> _Record set_:
+--

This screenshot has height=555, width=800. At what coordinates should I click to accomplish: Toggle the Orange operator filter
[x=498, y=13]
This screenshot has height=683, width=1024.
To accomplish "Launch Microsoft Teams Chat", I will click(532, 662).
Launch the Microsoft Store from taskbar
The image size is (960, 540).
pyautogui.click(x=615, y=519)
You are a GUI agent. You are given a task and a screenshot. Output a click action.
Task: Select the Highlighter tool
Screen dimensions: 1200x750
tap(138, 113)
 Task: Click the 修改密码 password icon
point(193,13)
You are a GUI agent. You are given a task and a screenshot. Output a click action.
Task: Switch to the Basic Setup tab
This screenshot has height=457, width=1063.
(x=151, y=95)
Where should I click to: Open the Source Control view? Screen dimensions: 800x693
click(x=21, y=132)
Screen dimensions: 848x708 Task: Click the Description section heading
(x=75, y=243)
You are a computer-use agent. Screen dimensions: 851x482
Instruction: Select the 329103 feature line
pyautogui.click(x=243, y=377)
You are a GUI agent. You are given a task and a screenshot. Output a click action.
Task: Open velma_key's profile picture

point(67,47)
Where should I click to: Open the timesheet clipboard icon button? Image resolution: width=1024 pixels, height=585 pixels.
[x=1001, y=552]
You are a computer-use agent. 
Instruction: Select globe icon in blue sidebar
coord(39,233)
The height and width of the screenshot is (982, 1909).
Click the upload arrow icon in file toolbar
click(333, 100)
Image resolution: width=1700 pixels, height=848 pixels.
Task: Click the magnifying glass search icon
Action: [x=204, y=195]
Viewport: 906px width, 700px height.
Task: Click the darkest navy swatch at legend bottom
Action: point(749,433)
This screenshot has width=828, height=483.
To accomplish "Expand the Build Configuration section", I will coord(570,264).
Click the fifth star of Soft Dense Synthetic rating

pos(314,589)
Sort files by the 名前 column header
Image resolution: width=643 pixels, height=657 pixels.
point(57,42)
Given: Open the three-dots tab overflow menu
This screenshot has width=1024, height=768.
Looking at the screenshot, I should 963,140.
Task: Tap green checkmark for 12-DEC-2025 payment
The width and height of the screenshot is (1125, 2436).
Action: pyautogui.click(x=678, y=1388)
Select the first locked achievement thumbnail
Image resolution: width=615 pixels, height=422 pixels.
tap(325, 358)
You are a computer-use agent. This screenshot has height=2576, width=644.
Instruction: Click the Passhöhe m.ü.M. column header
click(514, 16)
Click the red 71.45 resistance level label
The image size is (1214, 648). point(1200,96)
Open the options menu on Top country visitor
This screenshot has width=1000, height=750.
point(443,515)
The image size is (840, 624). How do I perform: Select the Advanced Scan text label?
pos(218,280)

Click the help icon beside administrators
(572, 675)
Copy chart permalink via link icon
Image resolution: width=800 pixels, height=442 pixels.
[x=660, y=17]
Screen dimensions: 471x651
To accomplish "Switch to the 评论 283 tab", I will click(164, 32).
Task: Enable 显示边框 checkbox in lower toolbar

+--

> _Work to complete_: Exactly as written, copy out all the entries above.

> _Expected answer_:
This screenshot has height=555, width=800. At what coordinates should I click to accomplish: Toggle the Orange operator filter
[x=498, y=13]
This screenshot has height=683, width=1024.
To accomplish "Launch Microsoft Teams Chat", I will click(532, 662).
Launch the Microsoft Store from taskbar
The image size is (960, 540).
pyautogui.click(x=615, y=519)
You are a GUI agent. You are given a task and a screenshot. Output a click action.
Task: Select the Highlighter tool
Screen dimensions: 1200x750
tap(138, 113)
 Task: Click the 修改密码 password icon
point(193,13)
You are a GUI agent. You are given a task and a screenshot. Output a click action.
Task: Switch to the Basic Setup tab
This screenshot has height=457, width=1063.
(x=151, y=95)
Where should I click to: Open the Source Control view? Screen dimensions: 800x693
click(x=21, y=132)
Screen dimensions: 848x708 Task: Click the Description section heading
(x=75, y=243)
You are a computer-use agent. Screen dimensions: 851x482
Instruction: Select the 329103 feature line
pyautogui.click(x=243, y=377)
You are a GUI agent. You are given a task and a screenshot. Output a click action.
Task: Open velma_key's profile picture

point(67,47)
Where should I click to: Open the timesheet clipboard icon button? Image resolution: width=1024 pixels, height=585 pixels.
[x=1001, y=552]
You are a computer-use agent. 
Instruction: Select globe icon in blue sidebar
coord(39,233)
The height and width of the screenshot is (982, 1909).
Click the upload arrow icon in file toolbar
click(333, 100)
Image resolution: width=1700 pixels, height=848 pixels.
Task: Click the magnifying glass search icon
Action: [x=204, y=195]
Viewport: 906px width, 700px height.
Task: Click the darkest navy swatch at legend bottom
Action: point(749,433)
This screenshot has width=828, height=483.
To accomplish "Expand the Build Configuration section", I will coord(570,264).
Click the fifth star of Soft Dense Synthetic rating

pos(314,589)
Sort files by the 名前 column header
Image resolution: width=643 pixels, height=657 pixels.
point(57,42)
Given: Open the three-dots tab overflow menu
This screenshot has width=1024, height=768.
Looking at the screenshot, I should 963,140.
Task: Tap green checkmark for 12-DEC-2025 payment
The width and height of the screenshot is (1125, 2436).
Action: pyautogui.click(x=678, y=1388)
Select the first locked achievement thumbnail
Image resolution: width=615 pixels, height=422 pixels.
tap(325, 358)
You are a computer-use agent. This screenshot has height=2576, width=644.
Instruction: Click the Passhöhe m.ü.M. column header
click(514, 16)
Click the red 71.45 resistance level label
The image size is (1214, 648). point(1200,96)
Open the options menu on Top country visitor
This screenshot has width=1000, height=750.
point(443,515)
The image size is (840, 624). How do I perform: Select the Advanced Scan text label?
pos(218,280)

Click the help icon beside administrators
(572, 675)
Copy chart permalink via link icon
Image resolution: width=800 pixels, height=442 pixels.
[x=660, y=17]
Screen dimensions: 471x651
To accomplish "Switch to the 评论 283 tab", I will click(164, 32).
Task: Enable 显示边框 checkbox in lower toolbar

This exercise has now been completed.